Intraoviductal introduction of plasmid DNA and subsequent electroporation for efficient in vivo gene transfer to murine oviductal epithelium

Various growth factors and proteins produced by oviductal cells have been demonstrated to interact with developing embryos. However, little is known concerning the function of mammalian oviducts at the molecular biological level. This may be partly due to lack of efficient gene transfer to oviductal cells. In this study, we developed an efficient method for transfection of oviductal epithelium using in vivo electroporation (EP) in mice. One microliter of solution containing enhanced green fluorescent protein (EGFP) expression plasmid (0.5 μg) and 0.05% trypan blue (TB) were directly introduced into the ampulla of the eCG‐hCG‐treated B6C3F1 females at embryonic day (E) 0.6 of pregnancy (corresponding to 14:00–15:00 of the day the plug was recognized).

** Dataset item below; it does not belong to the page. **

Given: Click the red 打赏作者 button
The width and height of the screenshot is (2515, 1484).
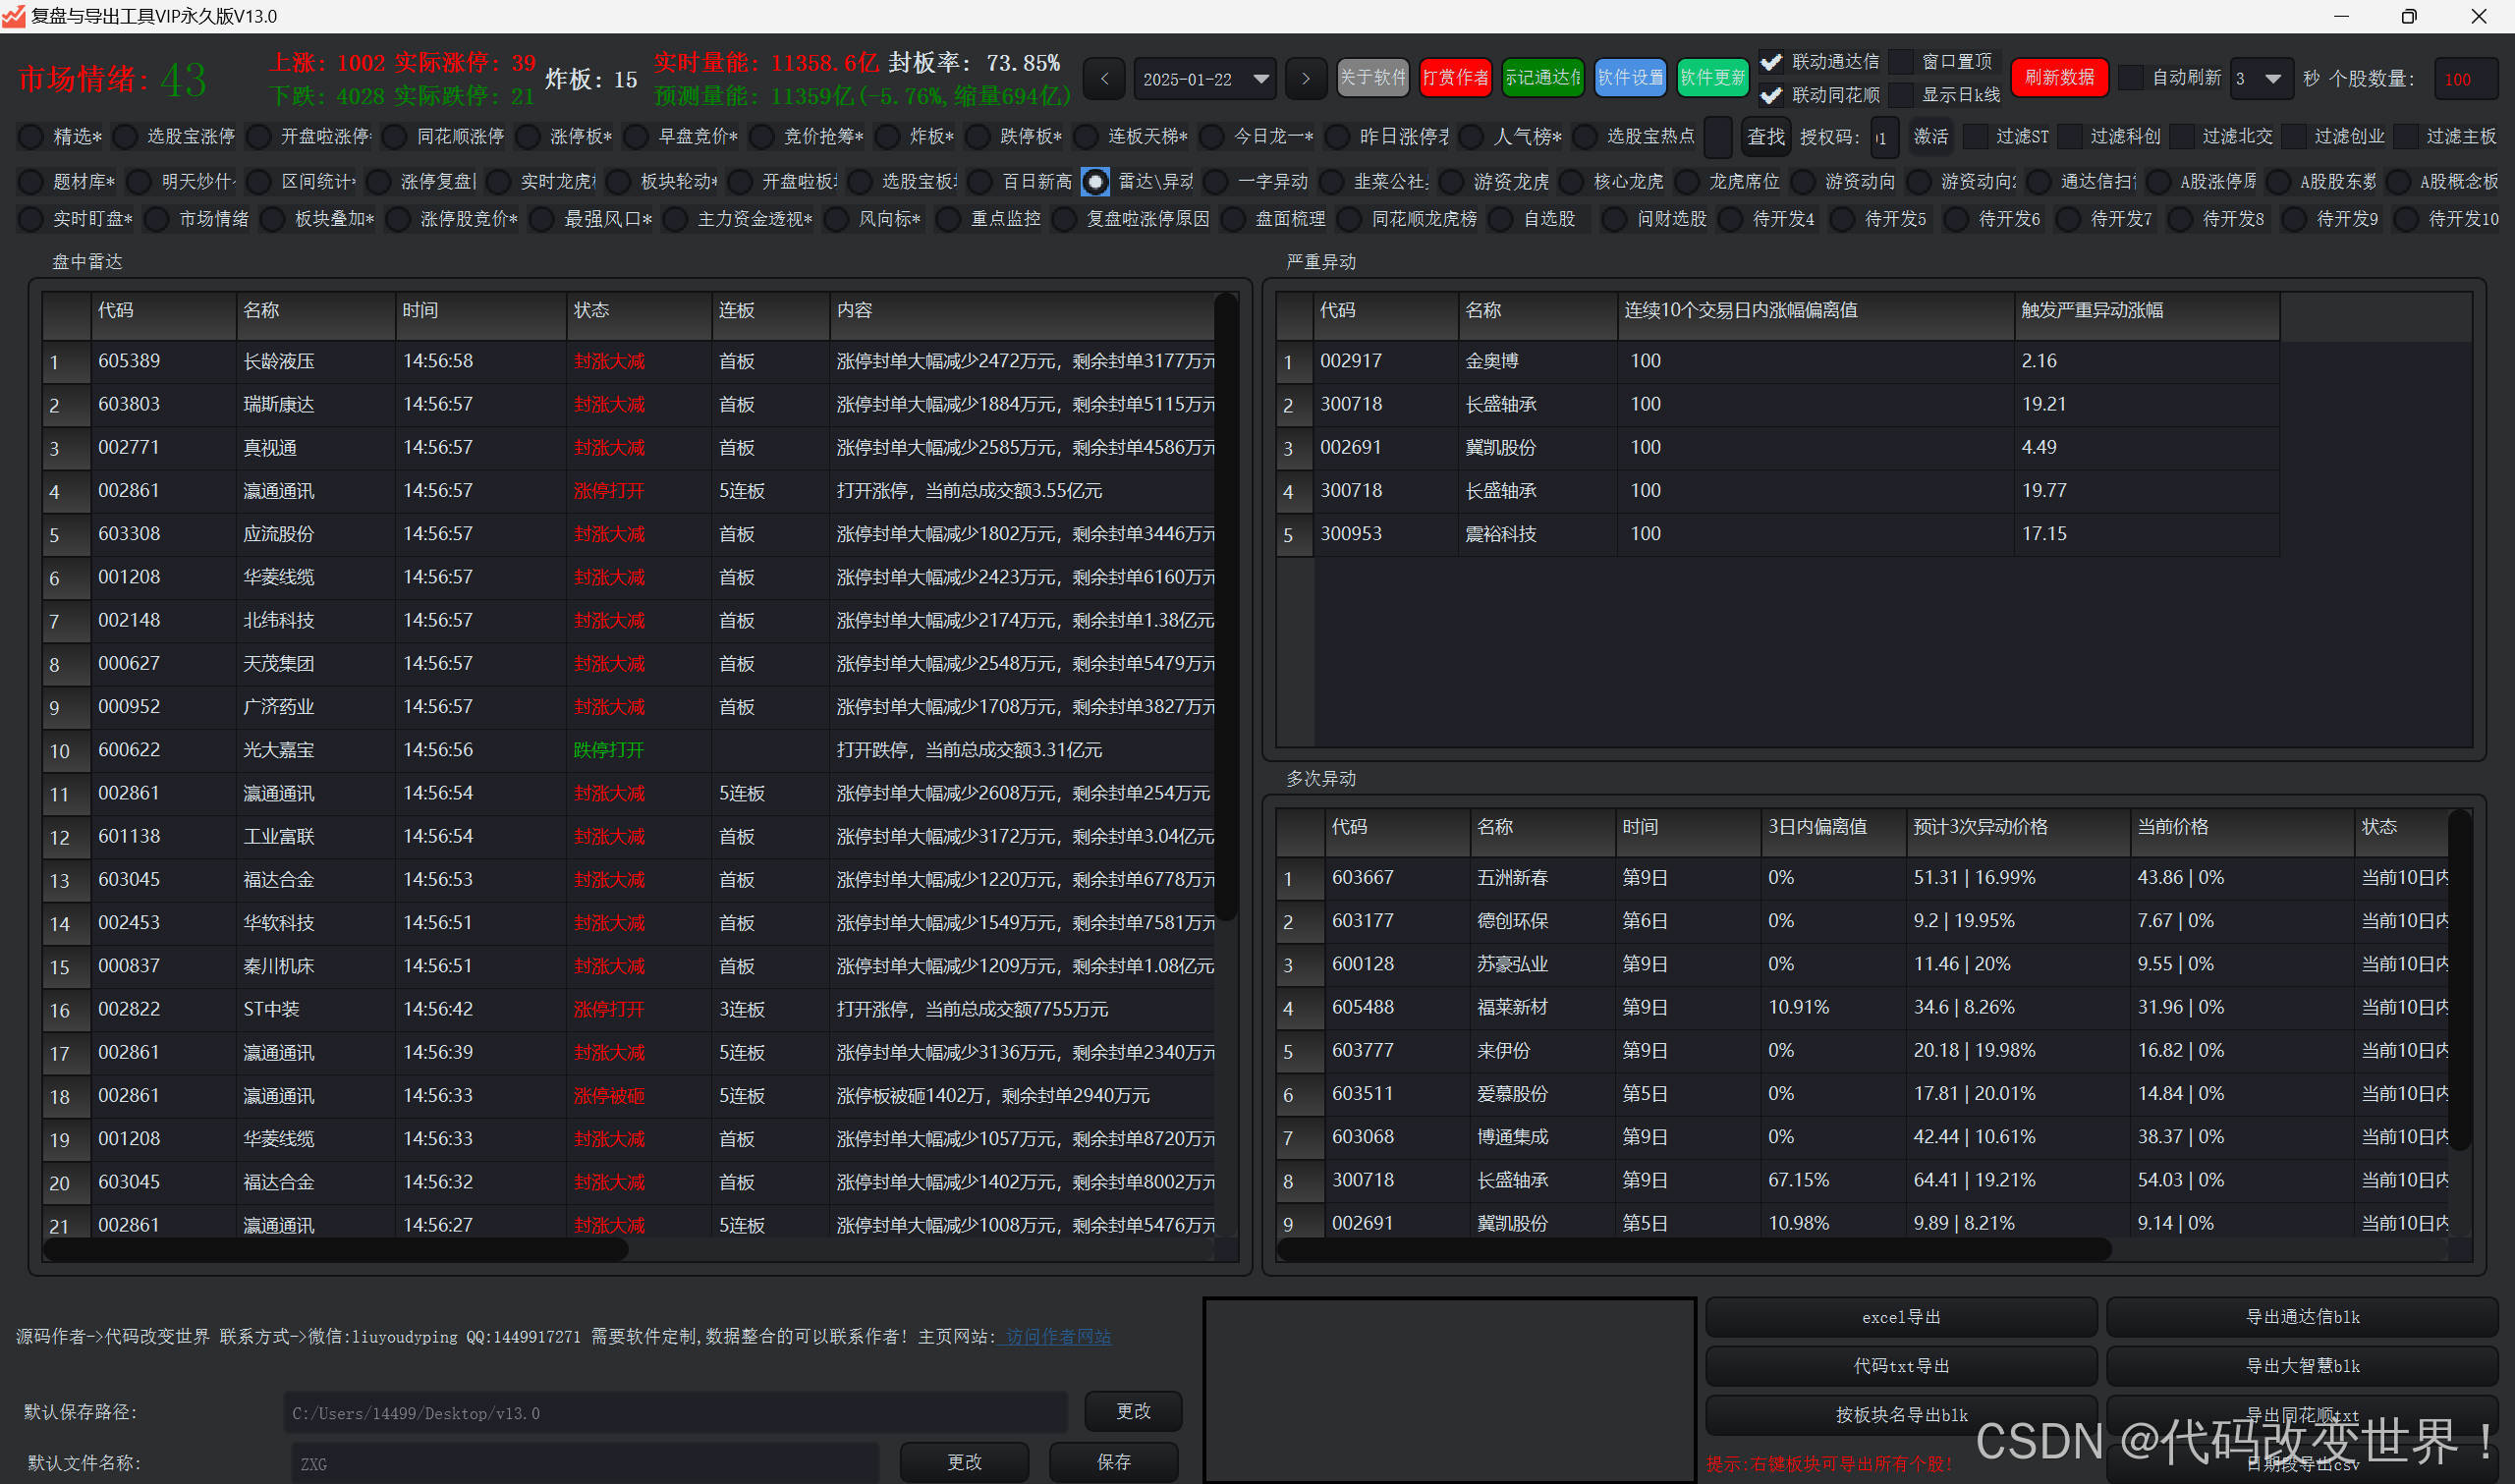Looking at the screenshot, I should coord(1455,77).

The entire oviduct was then electroporated using tweezer‐type electrodes attached to a T820 electroporator (BTX Genetronics, Inc., San Diego, CA) with eight square‐wave pulses, 50 V in strength and 50 msec in duration. On E 3.4, embryos at morula/early blastocyst stages were collected and their number, morphology, and EGFP‐derived fluorescence recorded. Fluorescence in oviducts was also examined. In some cases, these fluorescent oviducts were subjected to cryostat sectioning. Strong fluorescence was observed in some of the oviductal epithelia, with a maximum level of 36%. Neither the number nor morphology of the collected embryos was affected by EP. Some embryos possessed fluorescence in the blastocoel, but not cytoplasm, suggesting incorporation of EGFP present in the oviductal luminal fluid. This system may enable development of new factors regulating development of preimplantation embryos and offers the prospect of a new approach to understanding oviductal function. Mol. Reprod. Dev. © 2005 Wiley‐Liss, Inc.